さらに、TSHRとMHCクラスII分子との複合体が自己抗体の産生を誘導するかをマウスで解析。TSHRは自己抗原であるため、TSHR単独では自己抗体は産生されないが、TSHRとMHCクラスII分子との複合体を投与することで、TSHRに対する自己抗体の産生が強く誘導された。
自己免疫疾患の原因を標的にした新たな治療薬・予防薬の開発に期待
以上の結果より、TSHRがMHCクラスII分子と結合することによってTSHRの抗原性が変化し、抗原性が変化したTSHRが免疫寛容を破綻させてバセドウ病で見られるように自己抗体の産生を惹起することが判明した。
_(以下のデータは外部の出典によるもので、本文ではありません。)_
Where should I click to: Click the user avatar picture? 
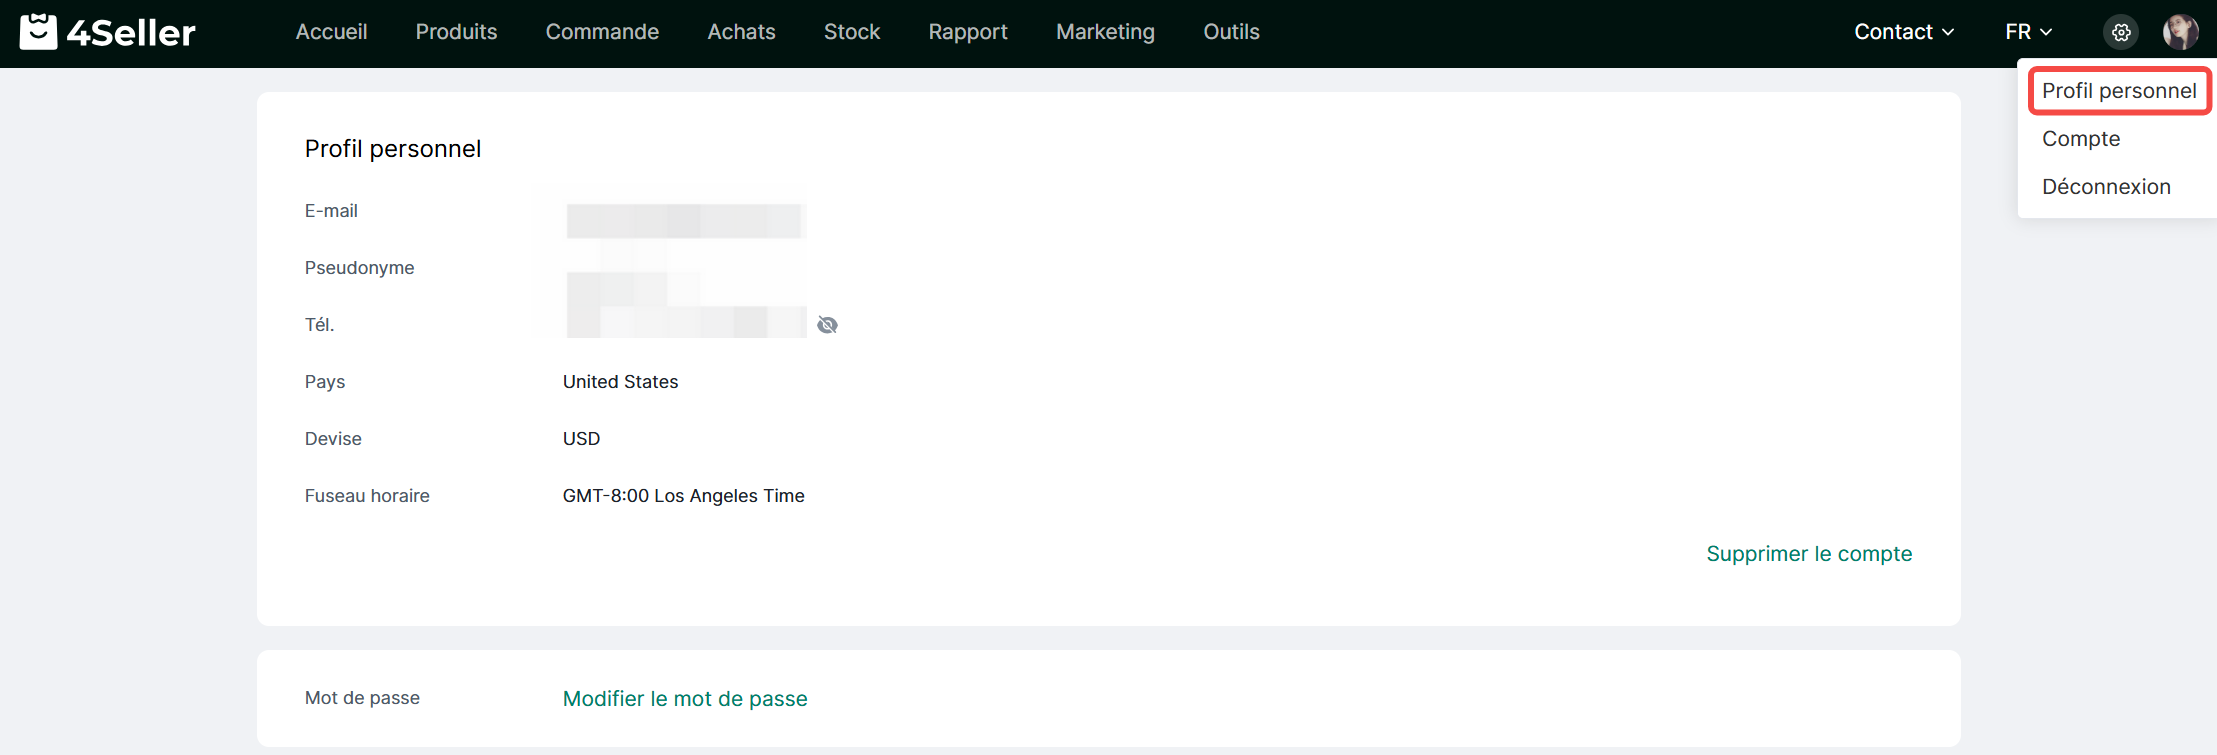2180,32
今回の研究によって、MHCクラスII分子による免疫寛容の破綻機構が明らかになり、TSHR等の自己抗原に対する病原性自己抗体が誘導されることが初めて明らかになった。今回の研究成果について研究グループは、「今後、バセドウ病のみならず、他の自己免疫疾患における自己抗体産生メカニズムの解明や、自己免疫疾患の治療薬や診断薬開発に貢献することが期待される」と、述べている。